Morula

A morula (plural morulae or morulas) is an early-stage embryo, consisting of a solid, spherical mass of 16 to 32 cells called blastomeres. This stage of embryonic development is the result of a series of rapid cell divisions, known as cleavage, that the fertilized ovum (zygote) undergoes. The morula represents a key transitional phase between the single-celled zygote and the more complex, hollow-structured blastocyst.

The name "morula" is derived from the Latin word morulus, a diminutive of morus, meaning mulberry or blackberry. The name was chosen because the tightly packed sphere of cells visually resembles the small, clustered drupelets of a blackberry.

Development

Following fertilization, the resulting single-celled zygote begins a process of rapid mitotic divisions called cleavage. The first divisions produce two, then four, then eight cells. As the divisions continue, the cells, known as blastomeres, become progressively smaller as the overall size of the embryo does not increase.

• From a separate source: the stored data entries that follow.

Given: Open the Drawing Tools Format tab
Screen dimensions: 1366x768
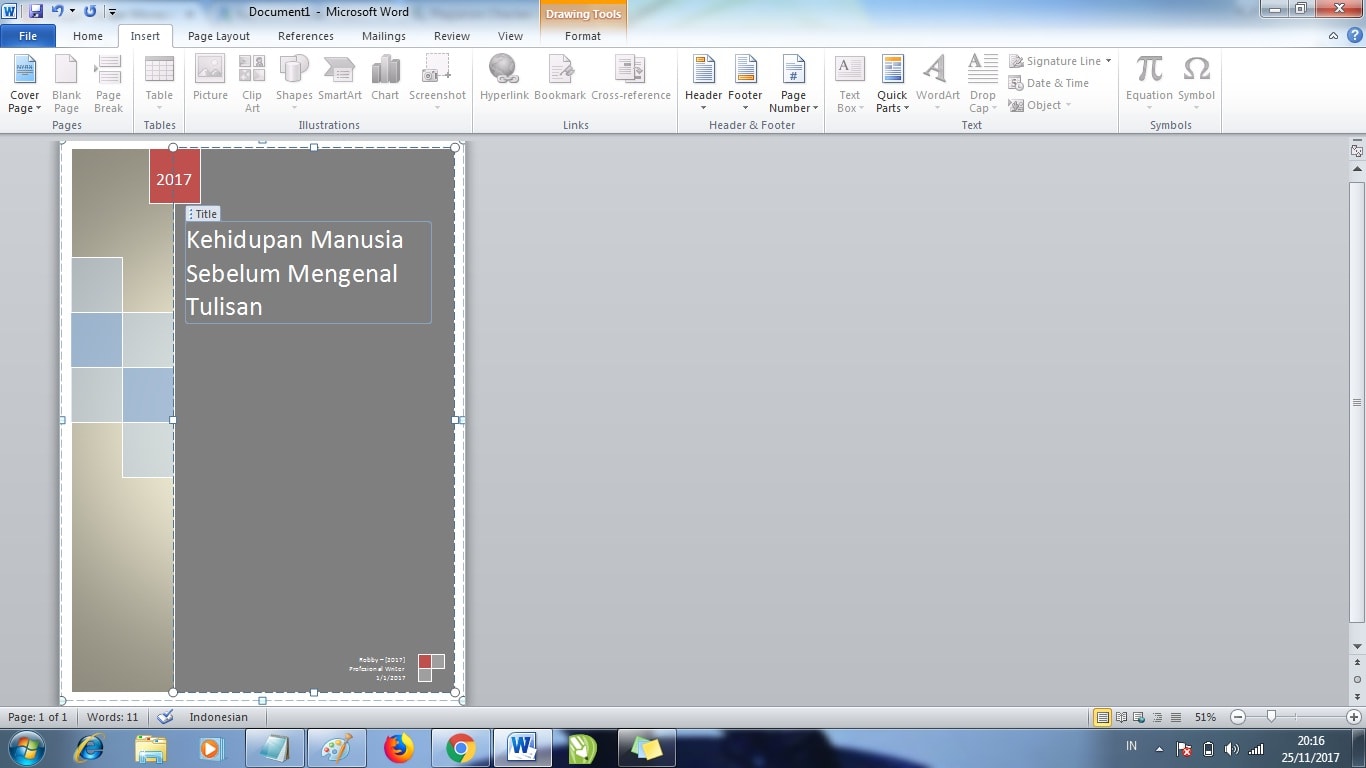Looking at the screenshot, I should click(x=583, y=35).
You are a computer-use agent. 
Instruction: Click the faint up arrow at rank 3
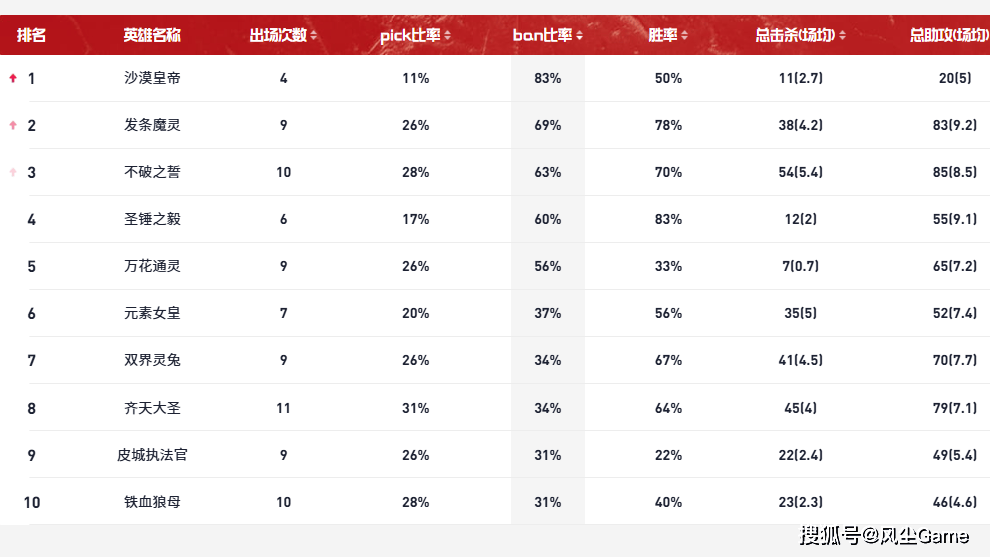point(13,172)
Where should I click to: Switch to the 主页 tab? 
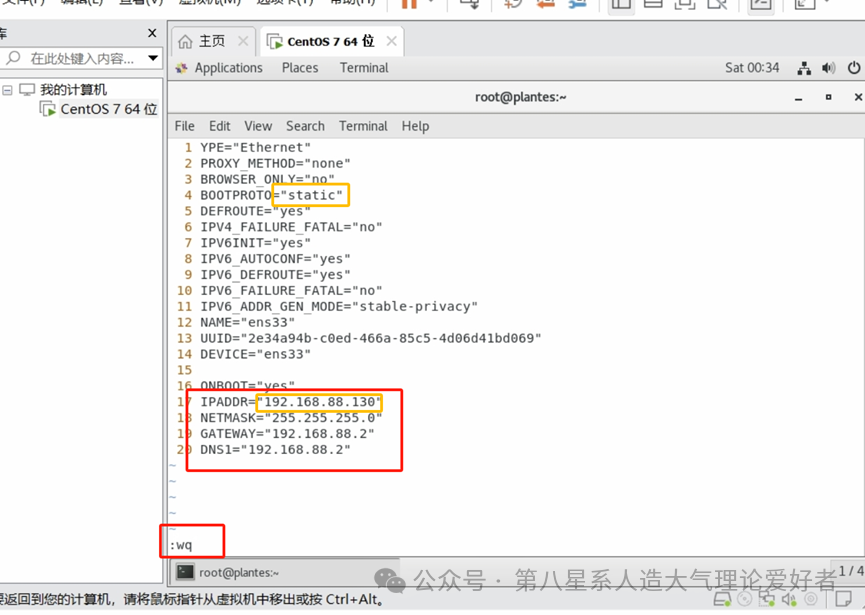point(211,41)
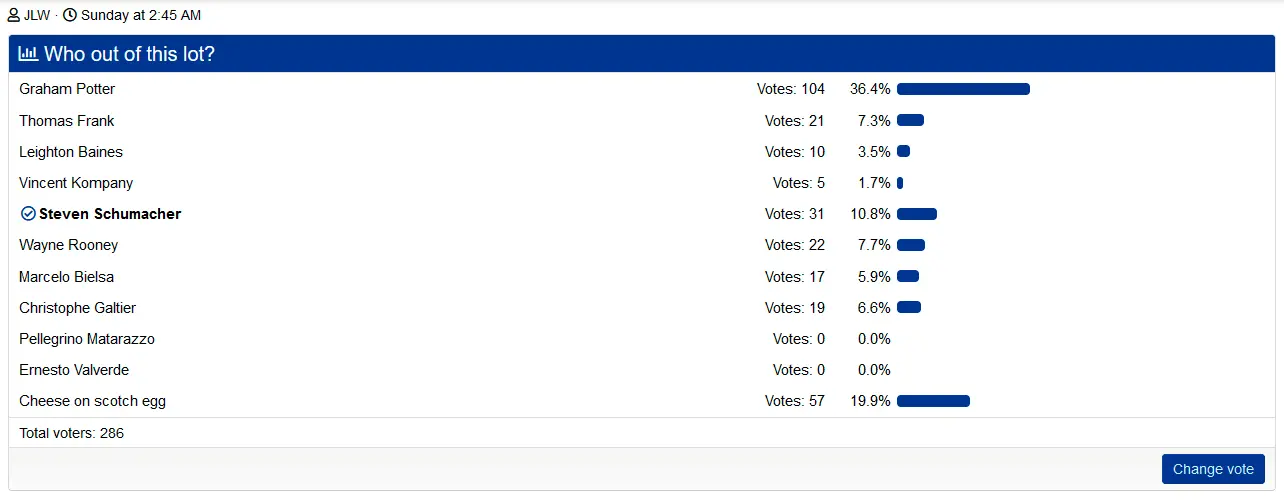
Task: Click the Christophe Galtier option
Action: (x=78, y=308)
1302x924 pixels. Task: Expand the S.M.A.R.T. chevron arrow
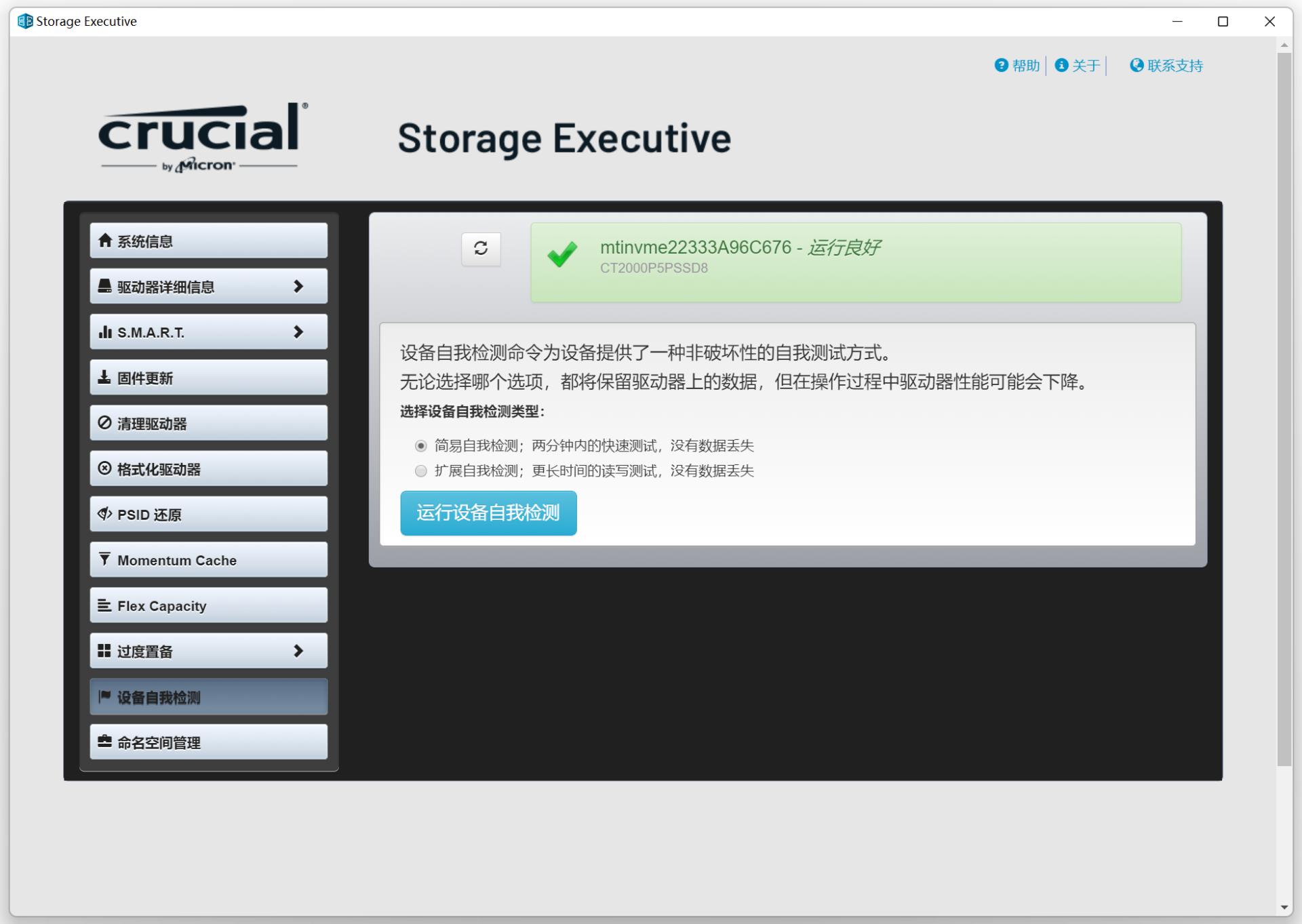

This process occurs over approximately three to four days in human development, as the embryo travels from the site of fertilization down the fallopian tube toward the uterus. When the cell count reaches 16, the embryo is termed a morula. At this early stage, the blastomeres are considered totipotent, meaning each individual cell retains the potential to differentiate and develop into any cell of the complete organism, including its extra-embryonic tissues like the placenta.

Compaction

A critical event occurs during the morula stage known as compaction. Initially, the blastomeres form a loose arrangement. During compaction, these cells flatten against each other, maximizing their contact and forming a tightly packed ball. This process is mediated by cell adhesion molecules, such as E-cadherin, which hold the cells together.

Compaction is significant because it represents the first instance of cellular differentiation in the embryo. It creates two distinct cell populations:

• An outer layer of cells: These cells form tight junctions with one another, creating a sealed outer surface. This layer will go on to form the trophectoderm of the blastocyst, which later develops into the placenta.
• An inner cell mass (ICM): A group of cells positioned on the interior of the morula. These cells, which maintain gap junctions for communication, will become the embryoblast, giving rise to the fetus itself.

Transition to Blastocyst

Following compaction, the morula begins its transformation into a blastocyst in a process called cavitation. The outer cells of the morula begin to pump sodium ions into the intercellular spaces of the inner cell mass. This creates an osmotic gradient, drawing water into the center of the morula and forming a fluid-filled cavity known as the blastocoel.

As the blastocoel expands, it physically separates the inner cell mass to one pole of the embryo, while the outer cells now form a distinct epithelial layer called the trophectoderm. At this point, the embryo is no longer a solid morula but a hollow blastocyst, ready to enter the uterine cavity and begin the process of implantation into the uterine wall.

The adjectival form of the term is morular.